## ACTIVITY
Copy the lines below exactly, starting at the one with "Select データ推移を見る tab" and ending at the one with "Given: Open the", and leave out any picture.

## SUPPLIED MATERIAL
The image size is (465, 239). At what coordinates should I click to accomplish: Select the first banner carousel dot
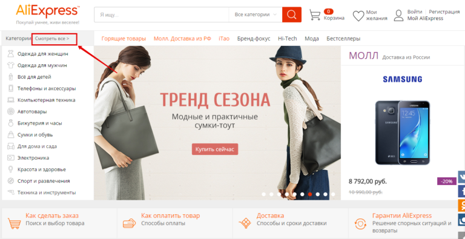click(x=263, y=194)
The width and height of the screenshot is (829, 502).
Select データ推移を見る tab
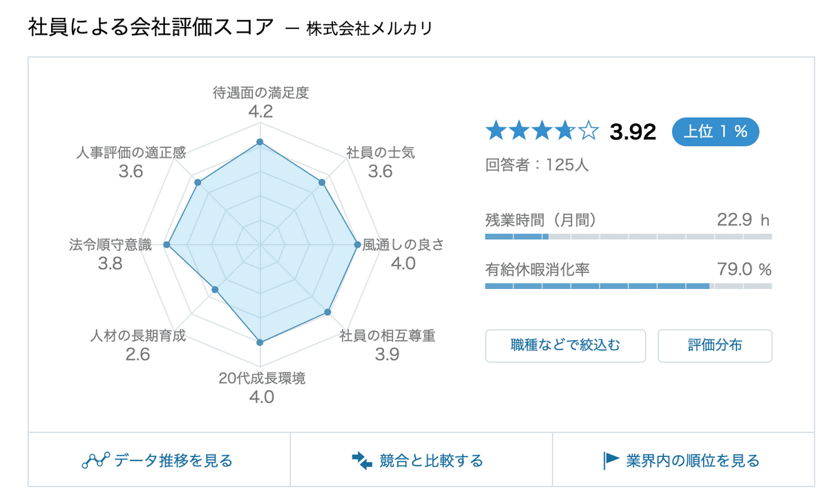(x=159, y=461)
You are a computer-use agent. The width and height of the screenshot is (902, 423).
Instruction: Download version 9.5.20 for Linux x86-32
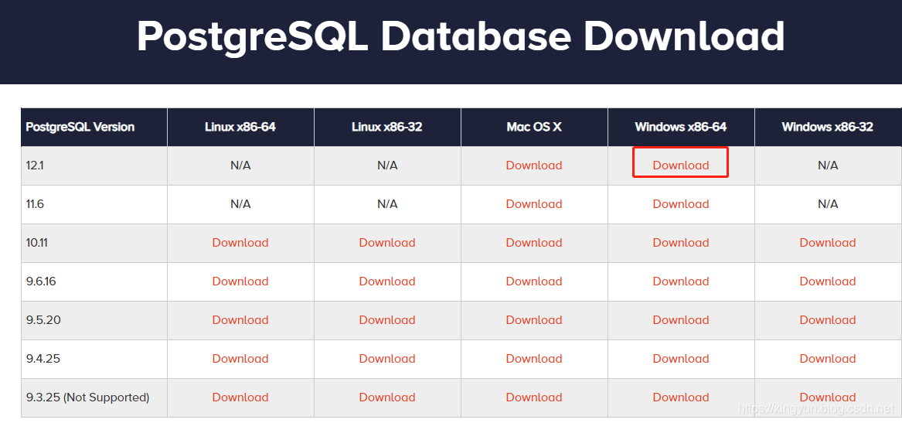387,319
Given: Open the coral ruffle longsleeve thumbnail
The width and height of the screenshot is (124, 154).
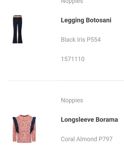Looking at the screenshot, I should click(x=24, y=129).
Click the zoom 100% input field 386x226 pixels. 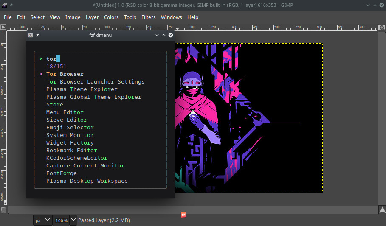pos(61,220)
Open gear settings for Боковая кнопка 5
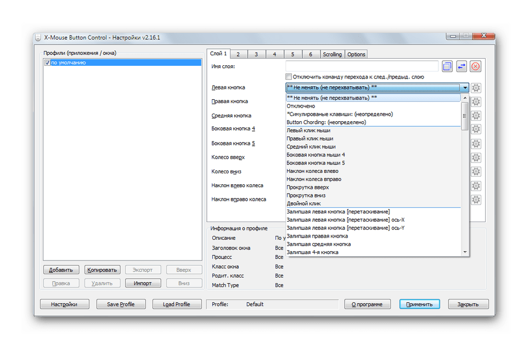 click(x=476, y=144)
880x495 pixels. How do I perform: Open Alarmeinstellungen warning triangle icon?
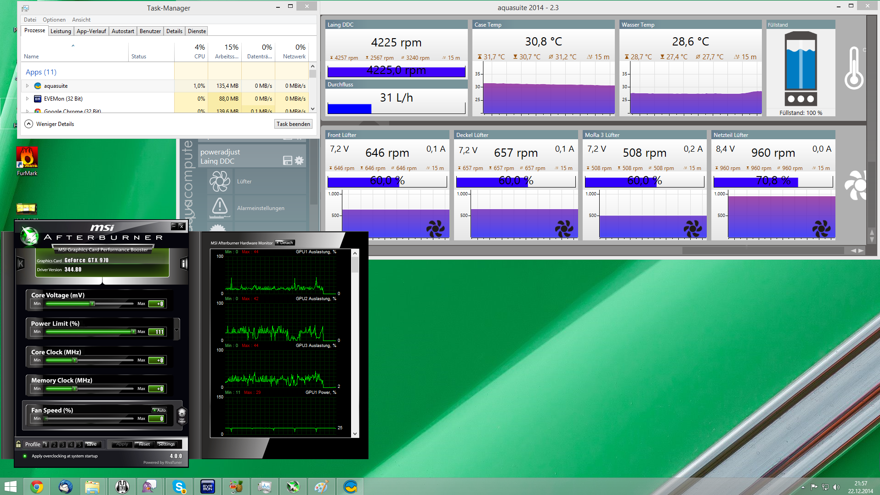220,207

## ANSWER TO THIS TASK
Select データ推移を見る tab
(x=159, y=461)
You are a computer-use agent. The width and height of the screenshot is (902, 423).
Instruction: Download version 9.5.20 for Linux x86-32
387,319
Given: Open the coral ruffle longsleeve thumbnail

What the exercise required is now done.